▶ **WHAT YOU HAVE TO DO**:
What is needed here is an exact repetition of the records below, beginning at the line that has "Collapse the General tags section" and stopping after the line that has "802x456 pixels. At".

▶ **EXERCISE MATERIAL**:
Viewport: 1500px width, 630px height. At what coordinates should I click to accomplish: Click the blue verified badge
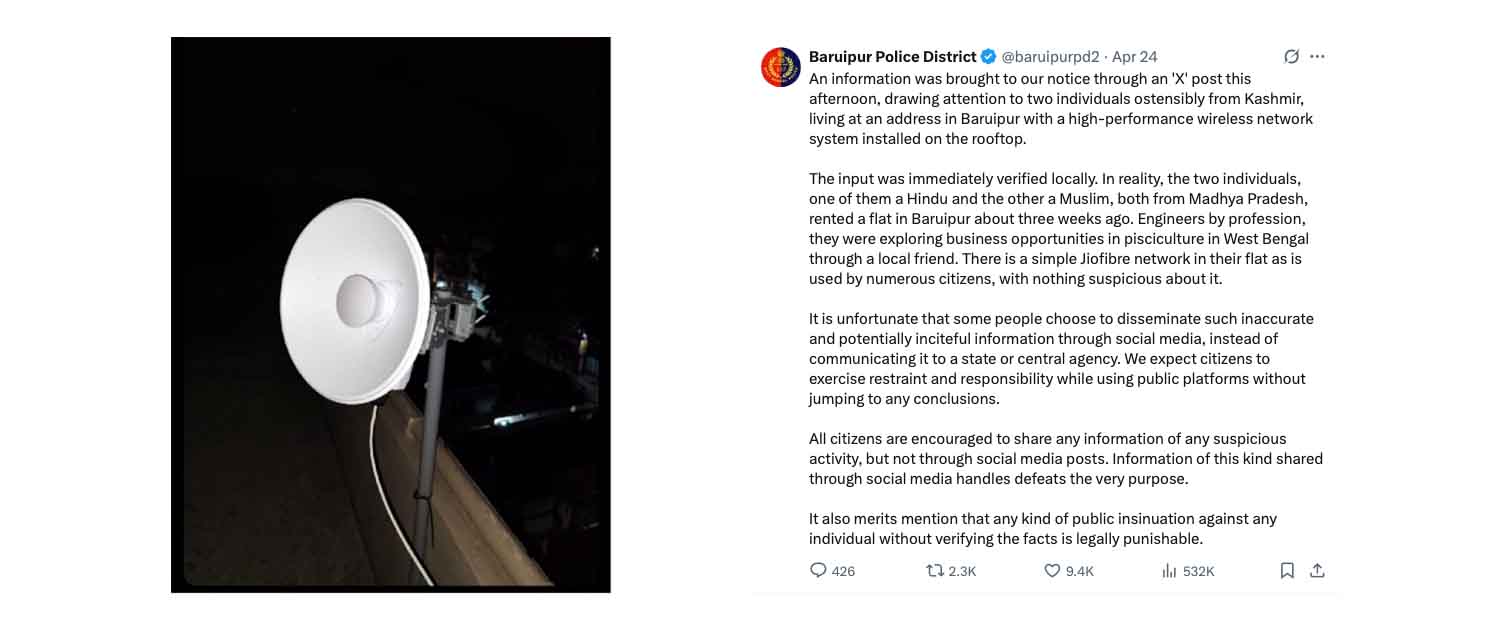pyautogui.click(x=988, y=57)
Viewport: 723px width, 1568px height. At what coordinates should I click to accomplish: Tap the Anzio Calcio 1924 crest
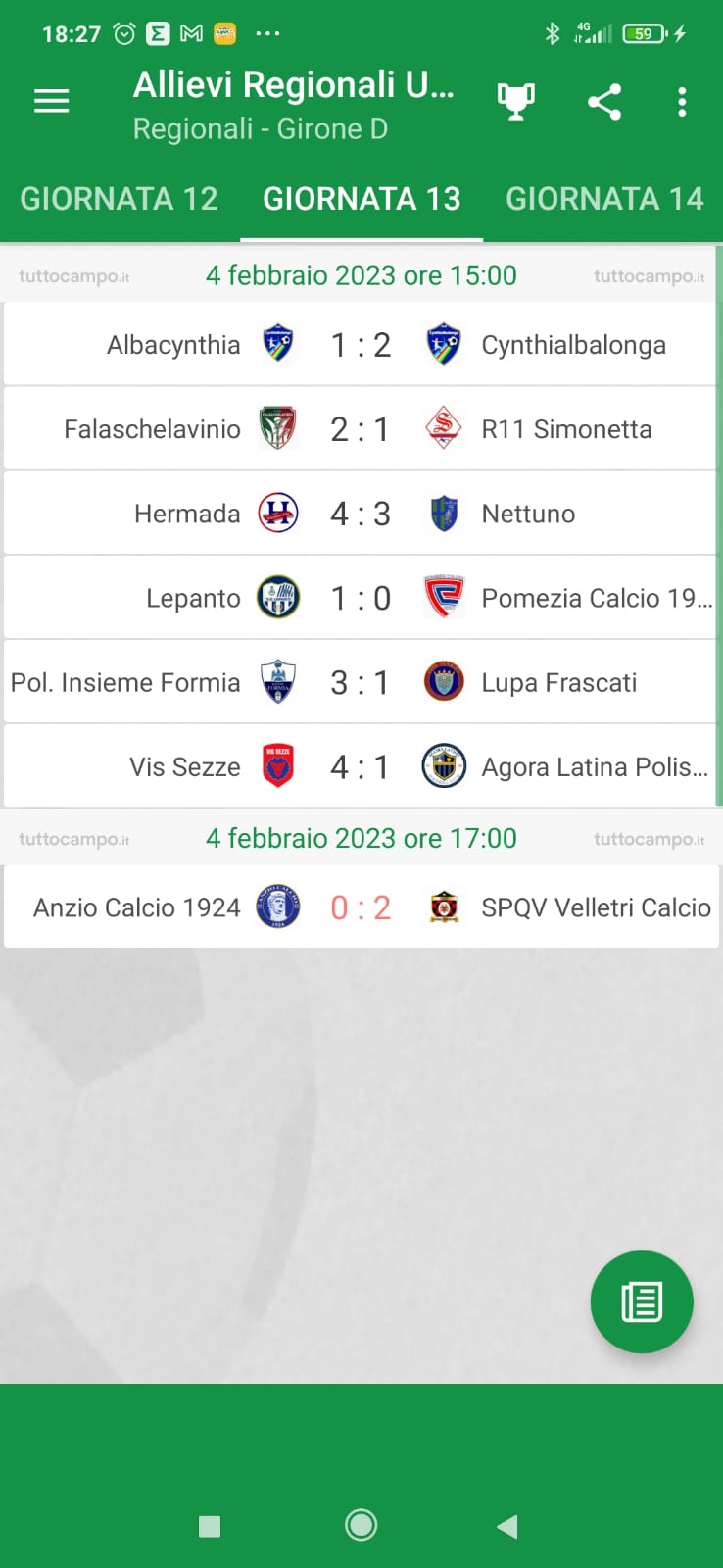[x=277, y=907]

* * *

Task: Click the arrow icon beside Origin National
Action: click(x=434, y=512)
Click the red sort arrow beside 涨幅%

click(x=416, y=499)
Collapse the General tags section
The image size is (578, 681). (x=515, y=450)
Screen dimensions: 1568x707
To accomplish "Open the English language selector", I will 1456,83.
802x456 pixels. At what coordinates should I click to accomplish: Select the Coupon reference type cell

▶ **SOLUTION TO THE EXERCISE**:
Collapse the General tags section
The image size is (578, 681). (x=515, y=450)
Screen dimensions: 1568x707
To accomplish "Open the English language selector", I will 1456,83.
802x456 pixels. At what coordinates should I click to accomplish: Select the Coupon reference type cell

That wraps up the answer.